We spoke with four people who used the service and also spoke to their relatives. People told us they had made decisions about their care and treatment and they told us they had received the right care and support.

Each person had a care plan with up to date information about the care and support they

needed and they told us that they were happy with the care they received. They also told us that they felt safe living at the home and they knew who to tell if they were unhappy with anything. Their comments included:

“There is nothing to find fault with any of them".

"Staff are always available to help".

"The staff are excellent".

"They get everything right”.

We found the home to be clean and regular checks had been carried out to ensure the

required standards of cleanliness and infection control. We also found that the relevant checks were made on staff working in the home.

18th July 2012 - During a routine inspection pdf icon

We used a number of different methods to help us understand the experiences of people living at Orchard Residential. This was because some of the people using the service had complex needs which meant they were not able to tell us their experiences. We spoke individually with four of the people living there and with four visitors. We also spent time observing the support provided by staff.

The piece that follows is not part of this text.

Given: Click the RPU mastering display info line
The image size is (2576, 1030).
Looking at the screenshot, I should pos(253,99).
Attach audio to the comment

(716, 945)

We looked at the results of a resident and relative’s questionnaire for 2012.

People using the service told us the care they had received at Orchard Residential had been, “Very good” and they had been, “Well looked after”.

People told us that staff had always been polite and respectful towards them. They said staff had always knocked on their bedroom door before entering. One person commented that, “The staff are all very pleasant”.

People told us they had no concerns about the way they had been treated at the home. They said they would tell somebody if they were unhappy about their treatment.

People said staff were available when they needed them and there had always been enough staff on duty to help them. One person commented, “Yes the staff are always there to help me when I need them”.

1st February 2012 - During a routine inspection pdf icon

We spoke with four people who lived in the service they told us that the care workers respected their wishes and feelings and treated them with dignity. They said that their requests and preferences were listened to and acted upon.

Some comments made were;

"I'm happy here. The staff are lovely”,

"The girls are lovely here can't find a fault. I am happy to stay here. It's not home but it’s as good as.".

"I'm well looked after. It's a nice place.",

"The staff are lovely. The home is kept clean and the food is good."

During our visit we saw that care workers were attentive to people who lived in the service.

Relatives spoken with told us that they found the care workers were friendly and helpful. They told us that the environment was clean and looked nice. They were contacted if issues occurred with their relatives such as a doctor’s appointment.

Comments included,

"Its very nice my mother is really happy, she has got so much better since she got here",

“I am so happy that he lives there",

"Can not fault it, they look after her so well",

"My mother is loved, what more can I ask?".